Return the lines from the one containing "Screen dimensions: 1280x992" through the end of the items, word for word. Leave the pictures out.
* begin PROVIDED RECORDS *
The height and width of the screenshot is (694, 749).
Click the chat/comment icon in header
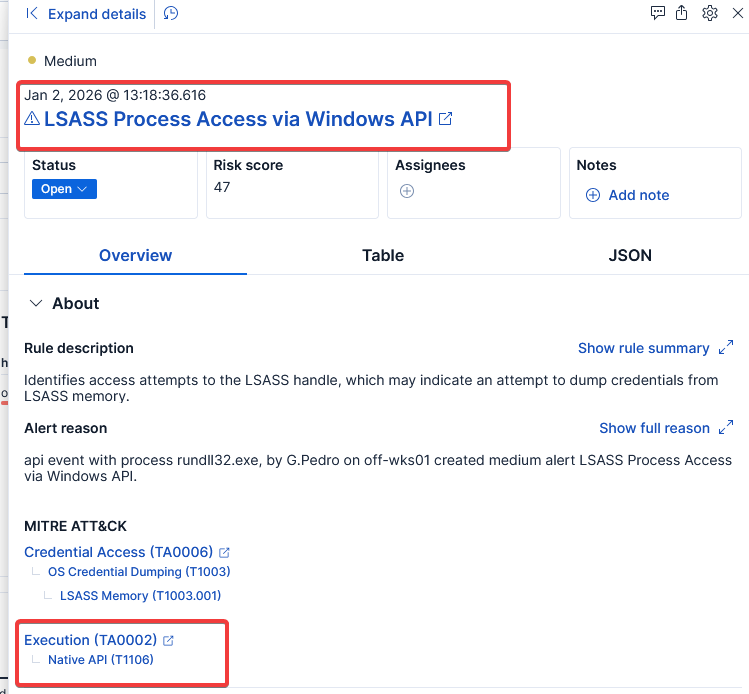[658, 13]
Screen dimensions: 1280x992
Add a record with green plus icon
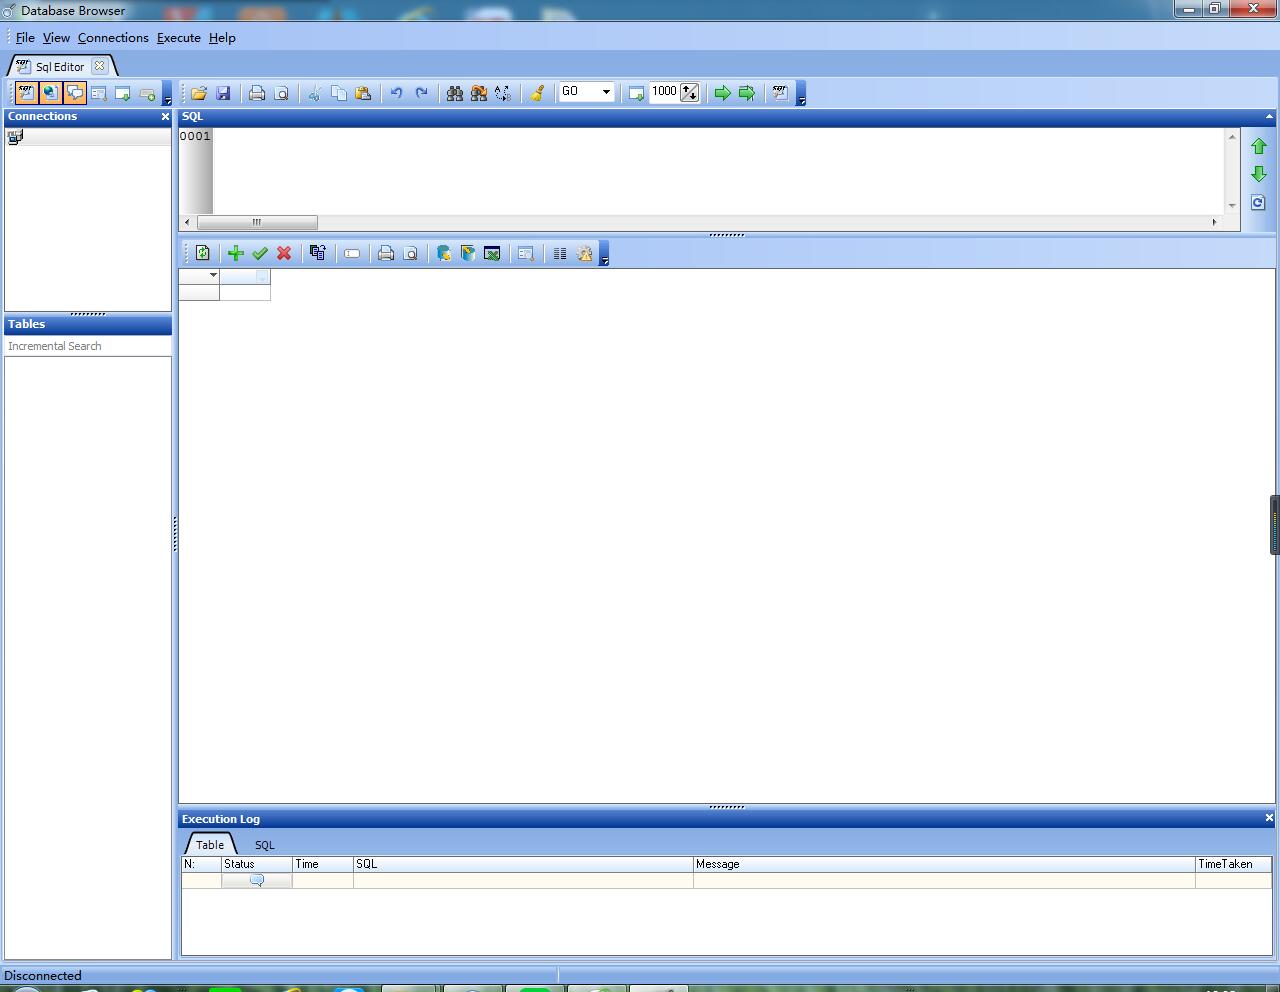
* end PROVIDED RECORDS *
### RESPONSE TO THIS TASK
Screen dimensions: 1280x992
Add a record with green plus icon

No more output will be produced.